I've not had problems doing back-transformations, for the purpose of data presentation. The main issue has been getting the formulas (to do so) right.

-Bob

Timothy A Ebert

@Bob, I used a log transformation. What is the right formula to back-transform? My simple attempt seemed to fail. The question could be asked in a different way. I am going out to the field to measure fruit weight. The only help I have is from a single paper that reported back-transformed (log (fruit weight)) values. I gather my fruit weights, find the average and discover that the published value and my value are not very similar. Is the published value wrong?

If you used a log10(x) transformation, then the back-transformation is 10**(x) . But if you used ln(x), then go w/ e**(x).

Re: the published back-transformed values, such mean values won't match the untransformed mean unless the data are perfectly Gausian ('normal'), b/c you transform the data before taking the average. Hence, the back-transformed means should be less biased than if no transformation was used. Did I answer your question?

-Bob Vadas, Jr.

Oops, I need to be more exact in my symbology. Call the transformed value y. So if you used a log10(x) transformation, then the back-transformation is 10**y. But if you used ln(x), then go w/ e**y.

It gets trickier if you used a you used a log10(x+1) transformation, b/c the back-transformation is (10**y) -1. Likewise, if you used ln(x+1), then go w/ (e**y) - 1.

Could you elaborate on the bias that the back transformed values have less of?

Could you please elaborate of the nature of the bias that you refer to?

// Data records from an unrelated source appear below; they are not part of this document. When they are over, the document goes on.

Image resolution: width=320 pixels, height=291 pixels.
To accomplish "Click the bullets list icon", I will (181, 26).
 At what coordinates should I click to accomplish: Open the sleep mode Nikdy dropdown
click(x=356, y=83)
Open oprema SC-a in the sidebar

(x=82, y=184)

If a parameter isn't normally distributed, then the untransformed ave. will be biased, b/c that violates the Gaussian assumption when you calculate an arithmetic mean. Let's say that there's 1 high outlier, then such a mean will overestimate the central tendency. But if you take a log transformation, then the back-transformed mean will be lower in value & not overly influenced by the high outlier. Does that make sense? Feel free to try this out on data sets at home!

With 1 high outlier I have a few options. It is a mistake and should be deleted. It is a real value and my sample size is insufficient to properly estimate the variability in the data. In this case the data may be Gaussian but I have a poor estimate of the true mean because of small sample size. Possibly I have a large sample size and an arithmetic mean is a poor predictor of the central tendency of the data. I am having trouble with RG, so I will need to return to this in a day or two when I hope the problems will have been solved. I'll have a data set at that point.

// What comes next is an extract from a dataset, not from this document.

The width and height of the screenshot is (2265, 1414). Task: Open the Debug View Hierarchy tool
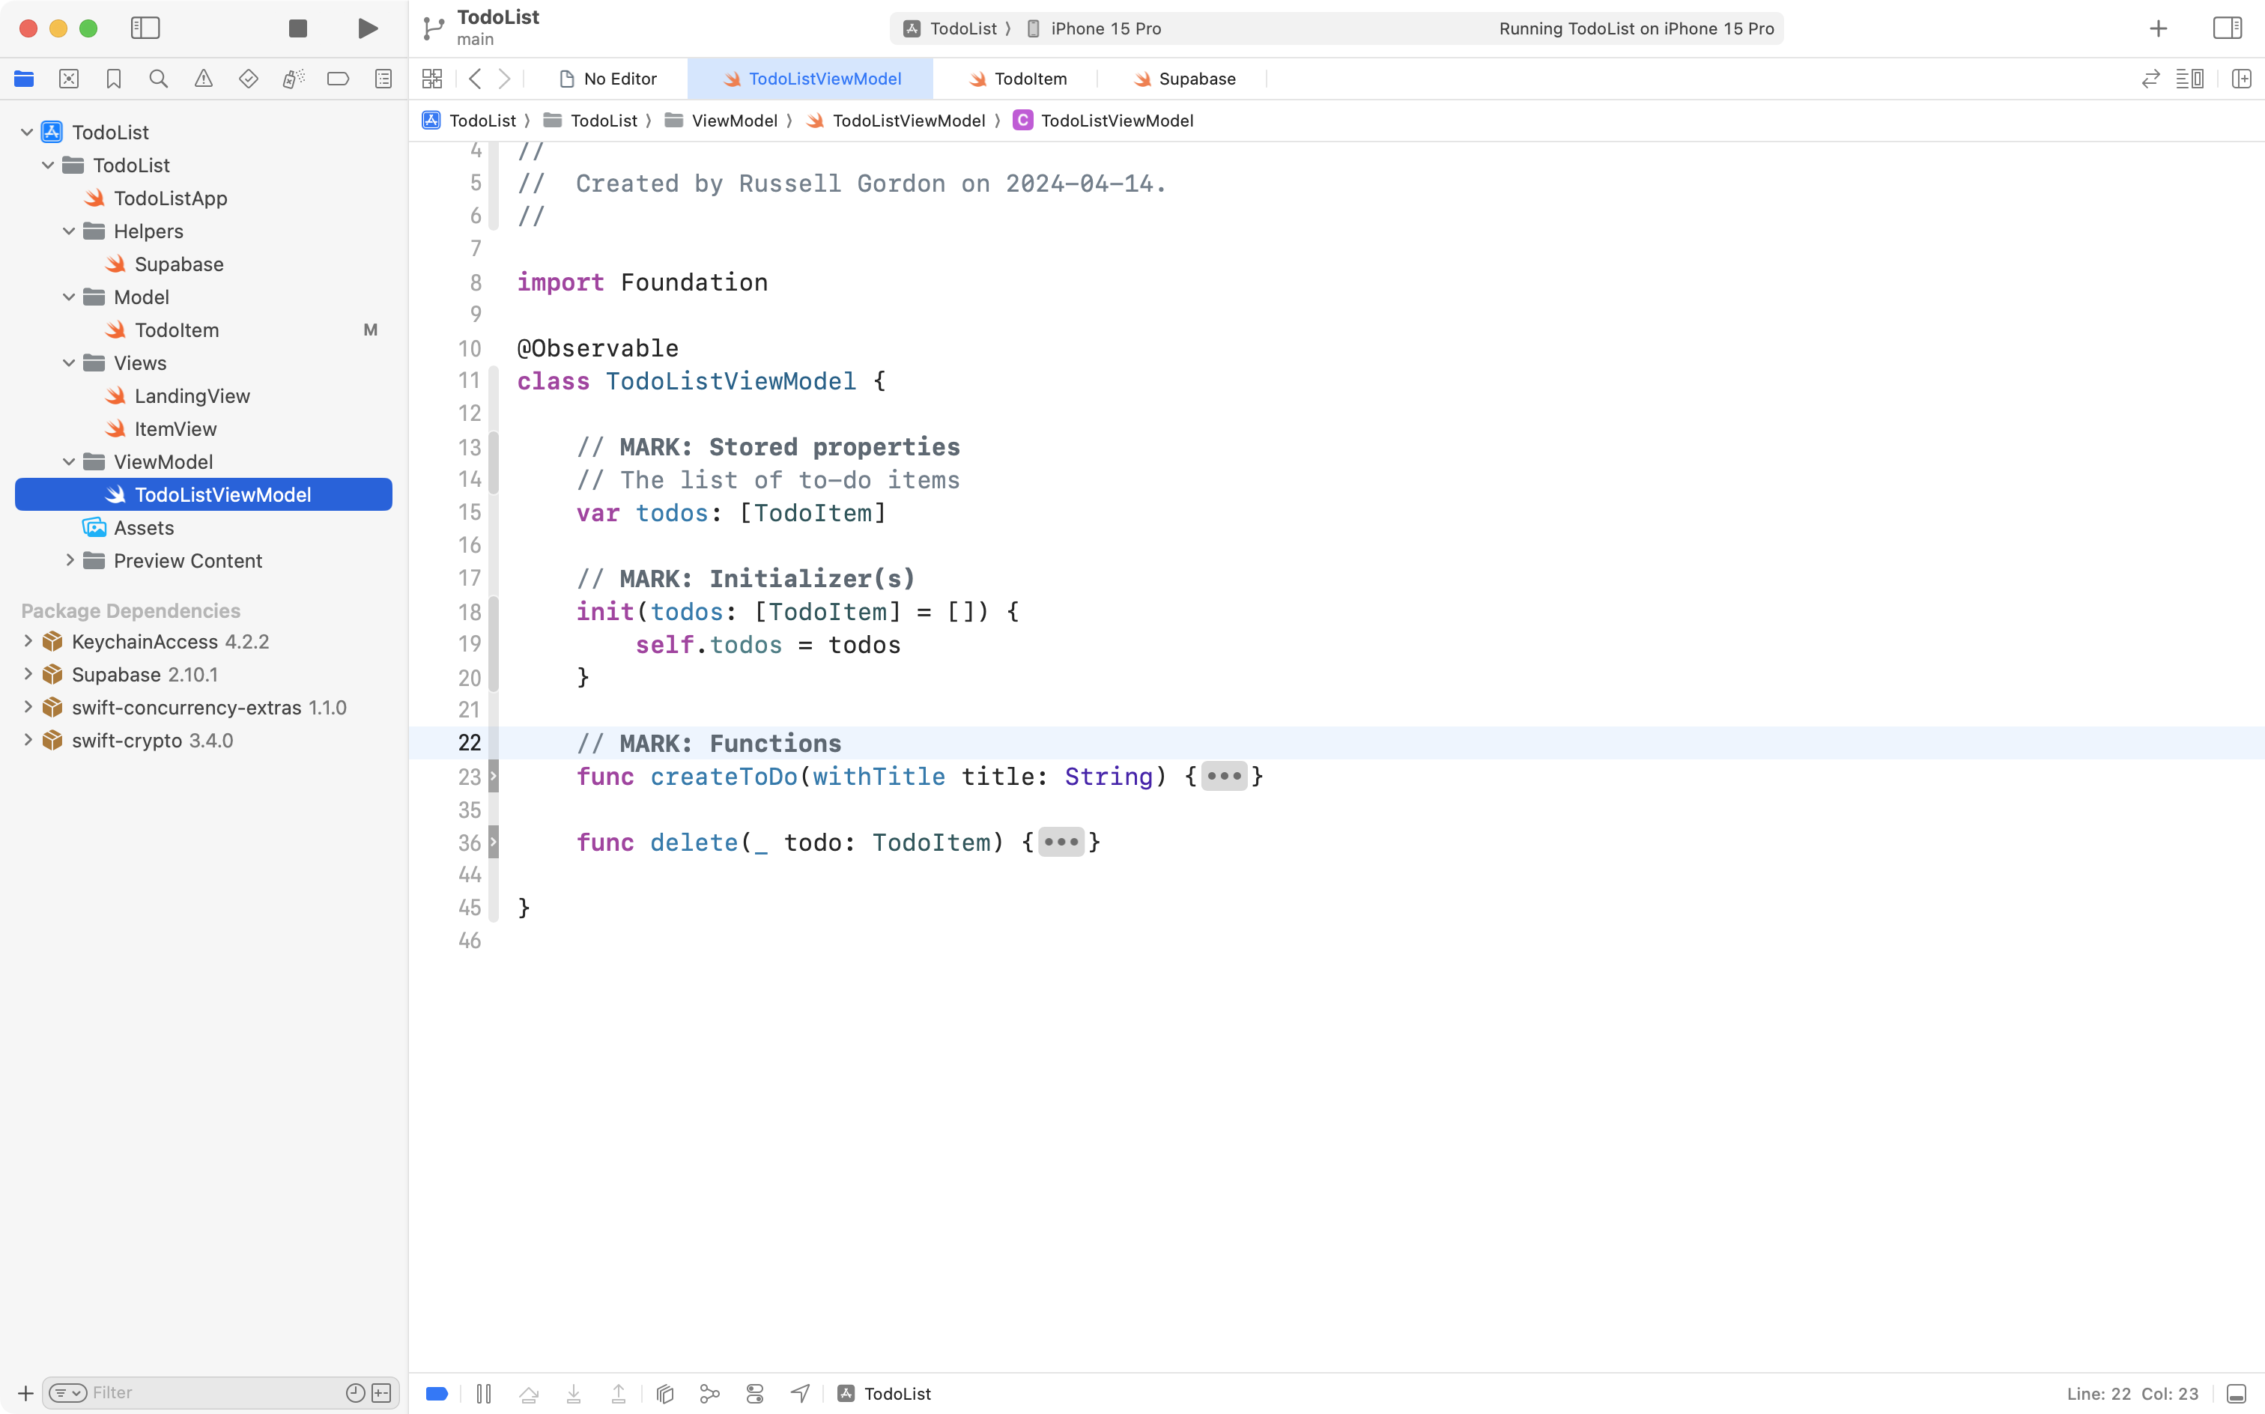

Well, you could do a Q-test to objectively determine if the data pt. is a real outlier. But if it isn't, then log transformation reduces statistical bias and makes use of parametric methods reasonable. If there's a general skewing of the data, then more than one data pt. may be outlying & the Q-test won't find a significant outlier. Then the data just aren’t Gaussian in distribution.

Mthunzi Mndela

I came across the same problem, where I transformed data using Ln and log10 for different data sets. When I back transform the means using ex (where e = 2.718 .....) and 10x, mean values tended to be lower than means of the original data. So in this case, I used the back transformed means although they do not normally mirror the original data. The main reason for this is that, in most of the cases you will notice that the standard errors decline after transformation compared to the ones for original data, even after you back transform them they become less than those of the original data, indicating a well dispersed data.